- _PROBLEM TO SOLVE_
Exactly as they appear, please output the lines from the one with "Given: Open the" through the end of the material, without pictures.

══════════

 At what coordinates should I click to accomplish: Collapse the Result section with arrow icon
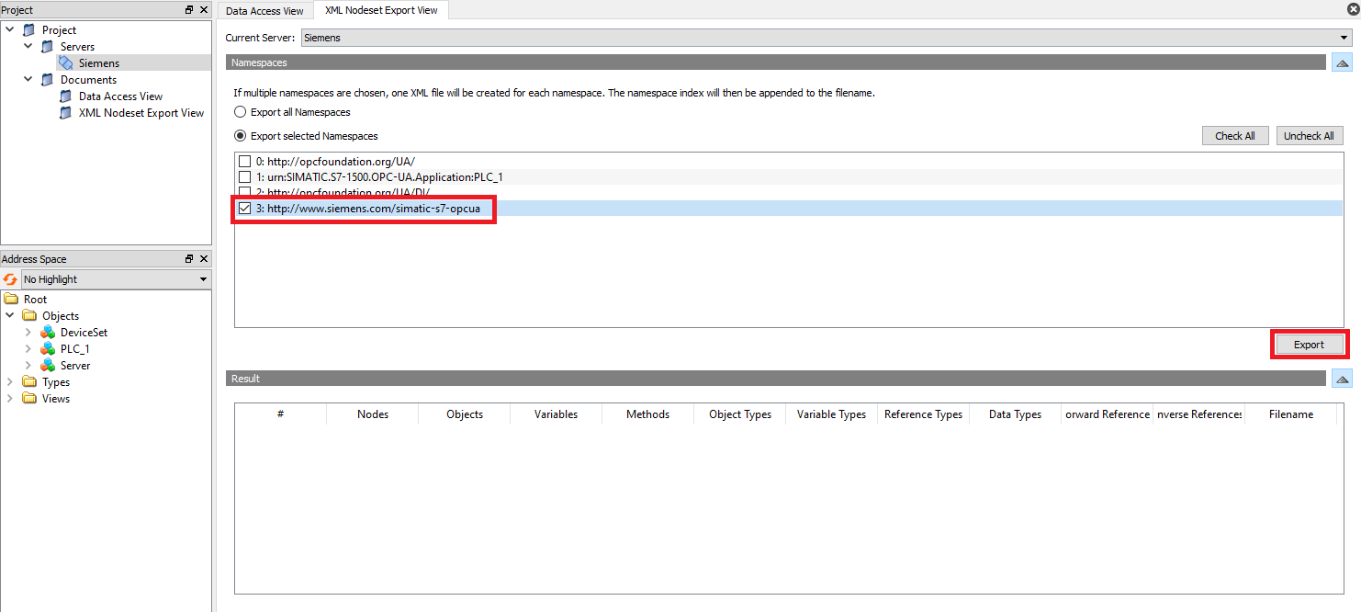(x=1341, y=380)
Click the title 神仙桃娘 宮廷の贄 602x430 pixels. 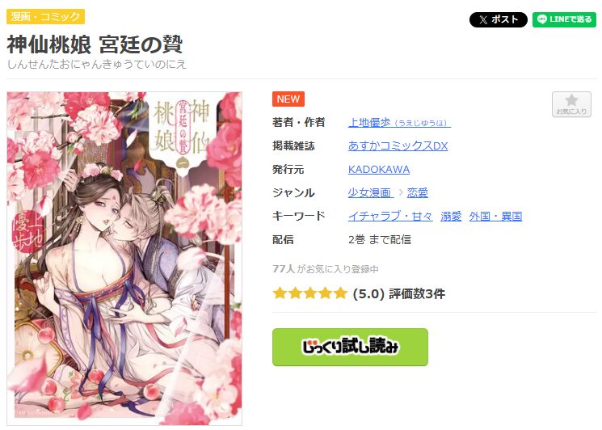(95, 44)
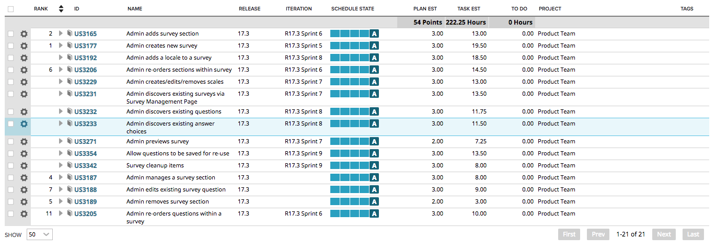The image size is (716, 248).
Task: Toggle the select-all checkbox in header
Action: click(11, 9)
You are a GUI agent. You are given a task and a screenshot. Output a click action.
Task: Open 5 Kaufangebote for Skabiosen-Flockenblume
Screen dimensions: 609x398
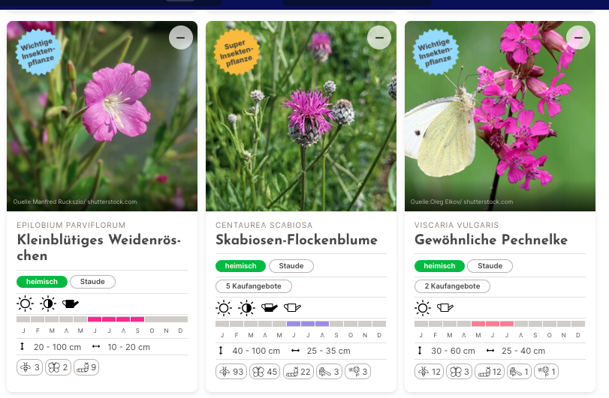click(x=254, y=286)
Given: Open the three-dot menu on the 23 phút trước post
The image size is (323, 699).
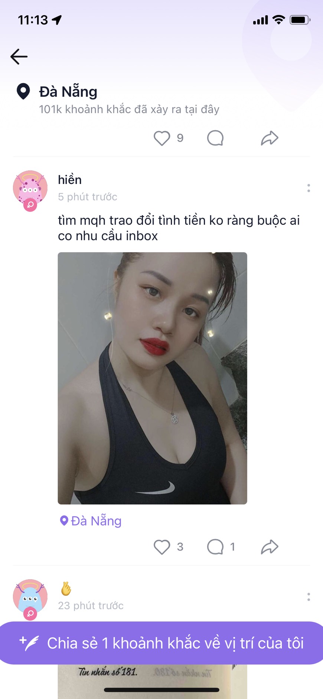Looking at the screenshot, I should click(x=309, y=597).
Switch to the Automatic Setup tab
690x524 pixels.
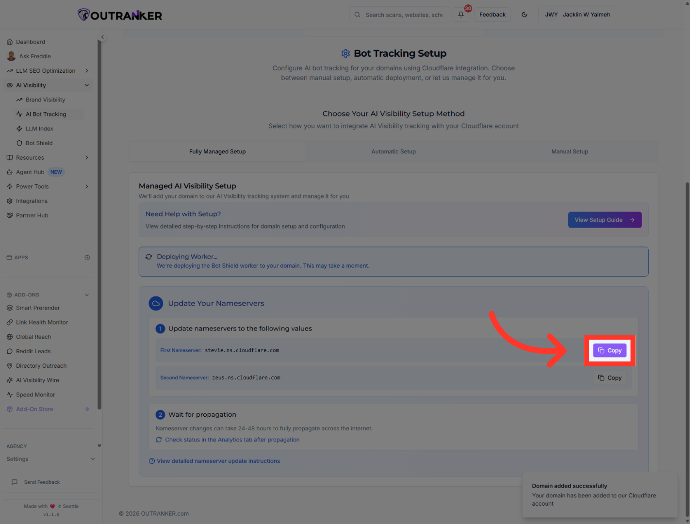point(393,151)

══════════

- _REPLY TO THE EXERCISE_
Given: Open the three-dot menu on the 23 phút trước post
The image size is (323, 699).
Looking at the screenshot, I should click(x=309, y=597).
Switch to the Automatic Setup tab
690x524 pixels.
point(393,151)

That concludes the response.